- **WHAT THIS TASK INVOLVES**
What you give back must match the data exactly, minus the pictures.

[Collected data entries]
· · · · ·

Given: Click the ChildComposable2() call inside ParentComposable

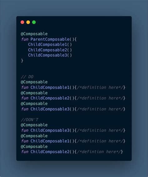Looking at the screenshot, I should 50,50.
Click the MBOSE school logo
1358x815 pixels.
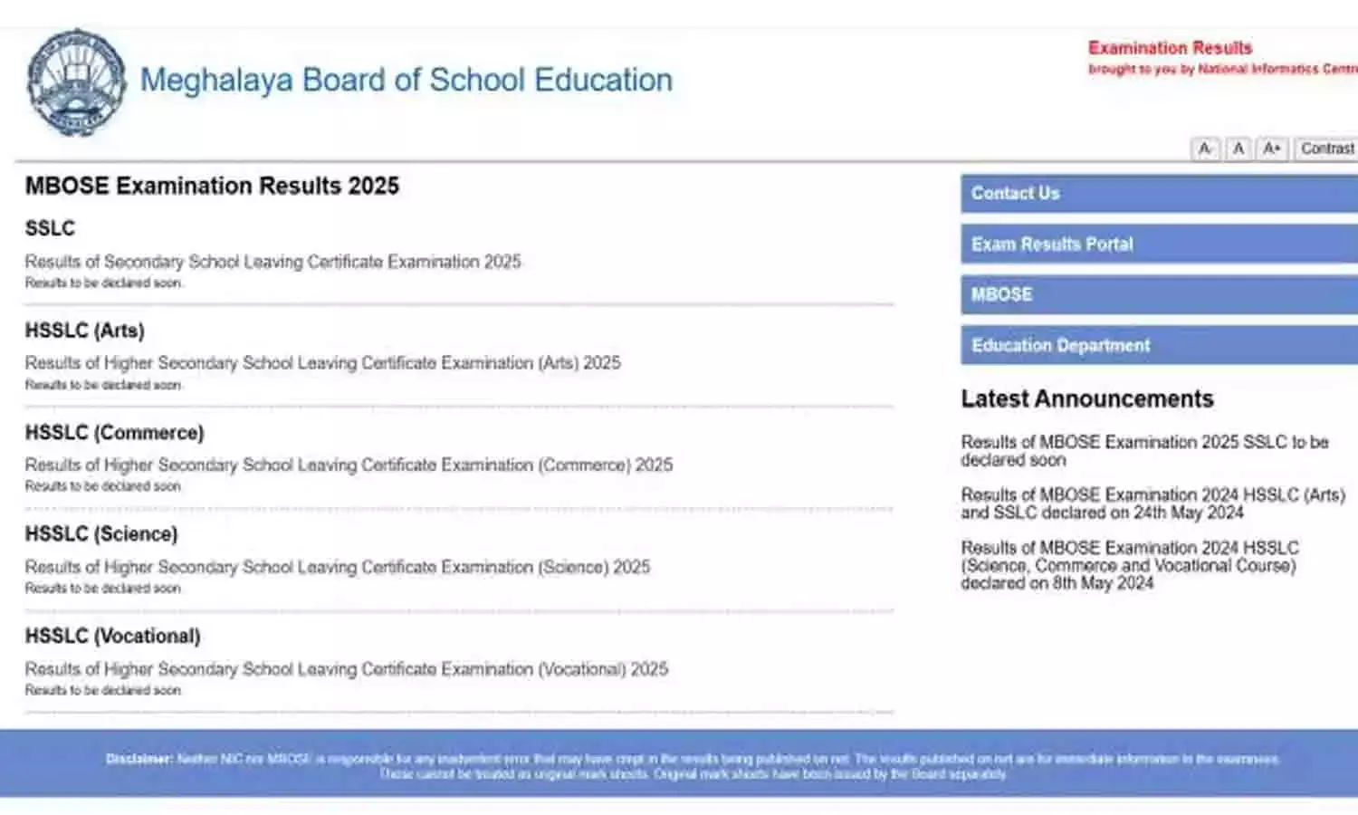pos(76,80)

· · · · ·

- **WORKED SOLUTION**
Given: Click the ChildComposable2() call inside ParentComposable

Looking at the screenshot, I should 50,50.
Click the MBOSE school logo
1358x815 pixels.
pos(76,80)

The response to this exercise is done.